Offset management is handled in the code by the PartitionTracker class. Each partition of a topic specified in the topics property has an associated PartitionTracker, ensuring that aggregation is only performed on data coming from the same partition.

The PartitionTracker maintains and uses three types of offsets:

Processed Offset: Tracks the offset of the most recent record received for the relevant partition. This is managed by the Put function within the AggregationSinkTask.
Flushed Offset: Represents the offset of the latest record that has been sent, along with its aggregation, to the Kafka topic defined by topicOut.
Commit Offset: Refers to the offset of the last record that was flushed and has had its offset committed to Kafka. Once a record's offset is committed, it will not be reprocessed, even in cases of task error or rebalance.
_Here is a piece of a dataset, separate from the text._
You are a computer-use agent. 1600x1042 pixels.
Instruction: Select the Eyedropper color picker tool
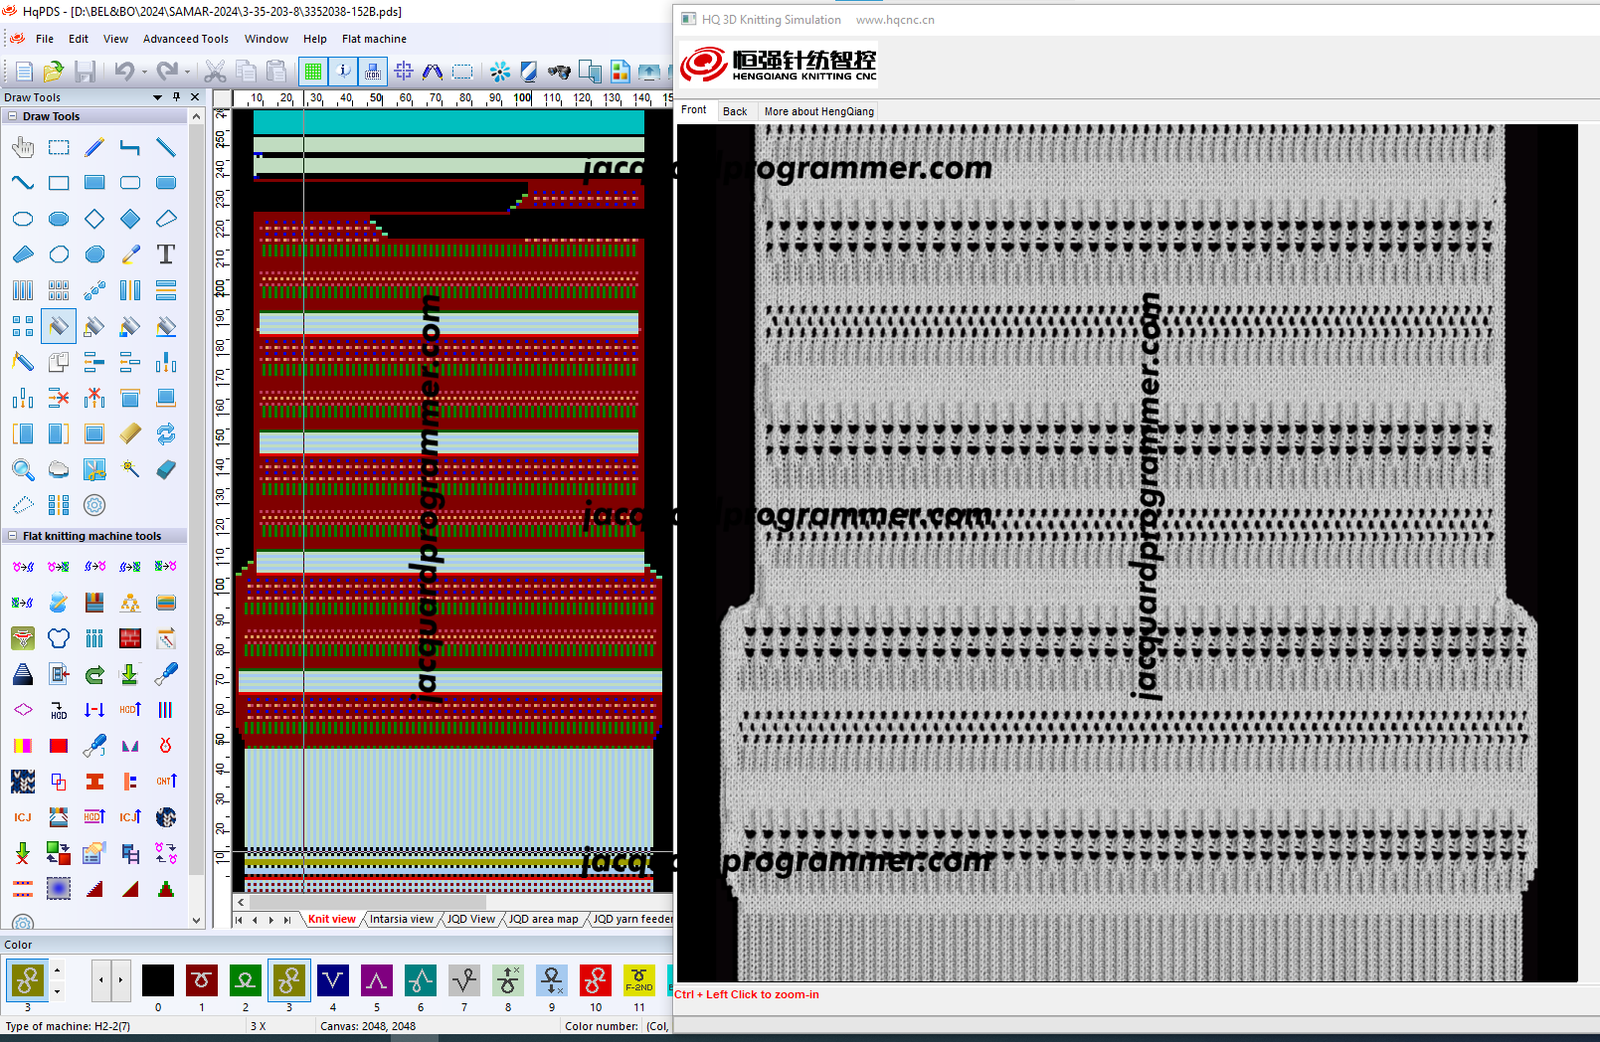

Here’s how these offsets are managed in practice:

When a new SinkRecord arrives in the Put function of AggregationSinkTask, its offset is processed. Once a threshold (such as element count, value pattern, timeout, or retention) is met, the aggregation, including the record, is sent to Kafka, and the record’s offset is marked as flushed. When the preCommit method is triggered in AggregationSinkTask, all flushed offsets across each partition are committed, provided they weren’t already.

At least once delivery is guaranteed, meaning a record is considered fully processed only when its offset is committed. Any record with a processed or flushed (but uncommitted) offset may be received again by the connector if a task failure or rebalance occurs. This ensures that a record, even if already flushed, could be reprocessed and sent again to Kafka under failure scenarios.

This design ensures a reliable at least once delivery model.